Elang Hitam, Embrio Drone Kombatan Buatan Lokal untuk TNI AU

Indonesia kini telah memiliki embrio drone (Pesawat Udara Nir Awak/ PUNA) kombatan buatan lokal. Penampakan prototipe pertama drone tersebut secara resmi diperkenalkan pagi (Senin, 30/12/2019) ini di Hanggar Rotary Wing PT Dirgantara Indonesia (PTDI).

Drone jenis Medium Altitude Long Endurance (MALE) ini sepenuhnya dikembangkan oleh konsorsium dalam negeri. Konsorsium tersebut terdiri dari Kementerian Pertahanan RI melalui Ditjen Pothan dan Balitbang, Badan Pengkajian dan Penerapan Teknologi (BPPT), TNI AU (Dislitbangau), Institut Teknologi Bandung (FTMD), PT Dirgantara Indonesia (PTDI), PT Len Industri, Lembaga Penerbangan dan Antariksa Nasional (LAPAN).

Drone dengan callsign ‘Elang Hitam’ ini digadang mampu terbang terus-menerus selama 24 jam, dengan pengoperasian maksimal selama 30 jam. Drone ini dibangun dan dikembangkan dalam rangka mendukung alat peralatan petahanan dan keamanan (alpalhankam) dan kesiapan industri pertahanan nasional.

Pada tahun 2020 akan dibuat purwarupa kedua dan ketiga, masing-masing untuk tujuan uji terbang dan uji kekuatan struktur di BPPT. Di tahun yang sama, proses sertifikasi produk militer juga akan dimulai. Diharapkan pada akhir tahun 2021 drone ini sudah mendapatkan sertifikat tipe dari otoritas kelaikudaraan militer Indonesia (Indonesian Military Airworthiness Authority/ IMAA).

“Terbang perdana di prototipe kedua, sekarang (prototipe pertama) masih development manufacturing. Tahun depan (purwarupa kedua) kita harus terbang. (Purwarupa) yang ketiga untuk static test,” tutur Direktur Utama PTDI, Elfien Goentoro saat seremoni peluncuran Elang Hitam.

Pada tahap berikutnya akan dibuat purwarupa keempat yang akan dilengkapi dengan persenjataan.

“(Prototipe) yang keempat itulah yang nantinya dilengkapi (persenjataan). Sertifikatnya targetnya tahun 2024, sudah berupa pesawat drone yang UCAV (drone kombatan),” terang Elfien.

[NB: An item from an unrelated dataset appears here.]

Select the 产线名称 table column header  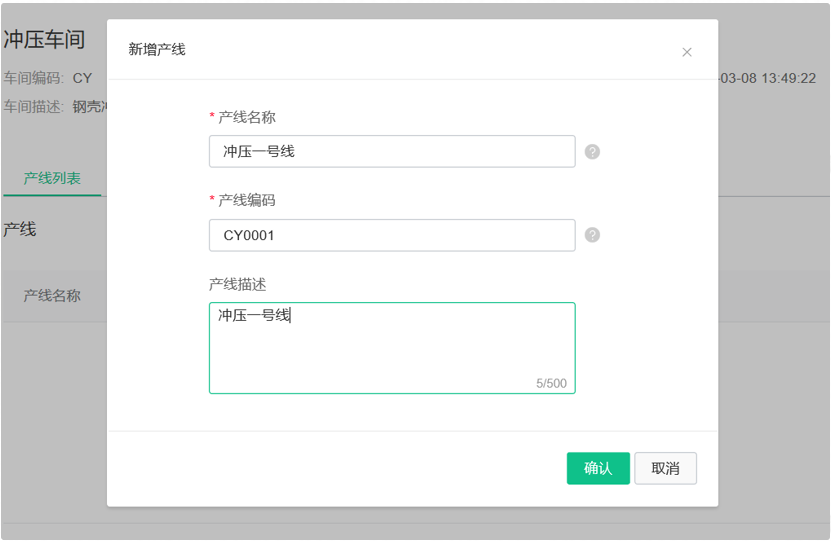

Sementara itu, Kepala BPPT, Hammam Riza menjelaskan bahwa drone ini dibuat untuk kebutuhan pengawasan wilayah Indonesia dari udara yang efisien. Di antaranya untuk menangani ancaman daerah di perbatasan, terorisme, penyelundupan, pembajakan, serta pencurian sumber daya alam seperti pembalakan liar dan pencurian ikan di laut.

“Untuk (drone) MALE kita ini, kita bicara bukan hanya untuk kombatan saja, walaupun fokus utamanya adalah untuk kombatan. Tapi TNI AU juga membutuhkan untuk bagaimana melaksanakan pengawasan terhadap illegal logging, illegal fishing, mengawasi perbatasan, pulau-pulau terluar,” papar Hammam.

Menurutnya, Program PUNA MALE ini sangat strategis untuk meningkatkan kemandirian Indonesia dalam melaksanakan seluruh sistem alpalhankam yang dibangun oleh industri nasional, yang memiliki tingkat komponen dalam negeri yang tinggi.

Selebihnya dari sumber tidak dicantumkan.